→ **DIRECTIONS**
Continue the profile of cyclist Al Brody, which appears below, picking up after its final sentence.

Al Brody had pedaled his bike past the old cottonwood tree 1,000 times. Coming or going, he never noticed the tree's massive size, the span of its winter-bare branches, its deep, wrinkled bark.
But on this bike ride, the tree practically spoke to him. A Stage 4 cancer diagnosis has a way of stimulating a guy's senses. Riding home from radiation treatment at Penrose Hospital on March 2, Brody stopped his bike and snapped a photo of the tree.
"I guess I always appreciated nature, the surroundings we have here," he says. "But I'm seeing things that I've never seen before."
Brody, 56, is not retreating in despair. He joined a posse of cycling yahoos for a moonlight ride on frozen Elevenmile Reservoir — it was his idea — a day after being diagnosed with throat cancer in early February. Later that week he led 45 cyclists in the Colorado Springs Cycling Club's Sunday Social Ride.
It's difficult to throw a line of type around Al Brody. He is a passionate advocate for bicycling and non-motorized transportation. Friendly, funny and playful, he owns 20 bikes, or pedaling contraptions of some sort.

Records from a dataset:
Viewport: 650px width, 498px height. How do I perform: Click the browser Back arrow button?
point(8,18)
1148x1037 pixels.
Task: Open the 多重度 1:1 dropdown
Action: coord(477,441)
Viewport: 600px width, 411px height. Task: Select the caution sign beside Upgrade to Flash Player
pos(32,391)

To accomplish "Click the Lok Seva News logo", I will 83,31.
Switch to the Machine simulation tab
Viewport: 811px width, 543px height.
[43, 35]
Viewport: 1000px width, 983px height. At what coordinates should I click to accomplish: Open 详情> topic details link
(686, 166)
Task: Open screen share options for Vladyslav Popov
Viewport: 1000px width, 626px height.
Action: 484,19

→ **EXERCISE ANSWER**
"They're all different," he says. "But I don't own a regular road bike."
His thinking is unique and persuasive. A few years ago, he convinced Colorado Springs city government to open the Pikes Peak Highway to cyclists. The idea seemed radical and dangerous, but Brody thought it possible.
"Nobody else wanted to touch it, and I received a proclamation from the city for making it happen," Brody says. "It was wrong to prohibit bikes. They didn't have to do something positive, they just had to stop doing something negative. That was my point."
Cyclists have now safely negotiated the famous, twisting mountain road since January 2013.
Raised in the Bronx, New York, Brody is a retired Air Force lieutenant colonel. He and Tamara, his wife of 33 years, and their daughter Shayna moved here in 2002. He loves Colorado Springs, but insists that cycling in the Pikes Peak region can be better. That starts at the top, with Brody pining for a mayor and council members who ride.
"Our city leaders have to embrace [cycling]," he says.
Brody organized the Mayor's Ride, an event to promote the benefits of cycling, years ago. And though Steve Bach has not participated, former Mayor Lionel Rivera pedaled along every year.
He also introduced Complete Streets (tinyurl.com/om7rog8), a national program calling for street construction accommodating all users, to Colorado Springs. Its adoption marked progress for area cyclists and pedestrians, but Brody says the city hasn't always followed through. In fact, he sees the traveling environment on the roads getting worse.
"I don't believe that bike lanes on the roads really add much safety," he says. "It delineates a piece of the road, but from a confidence standpoint I'm not impressed."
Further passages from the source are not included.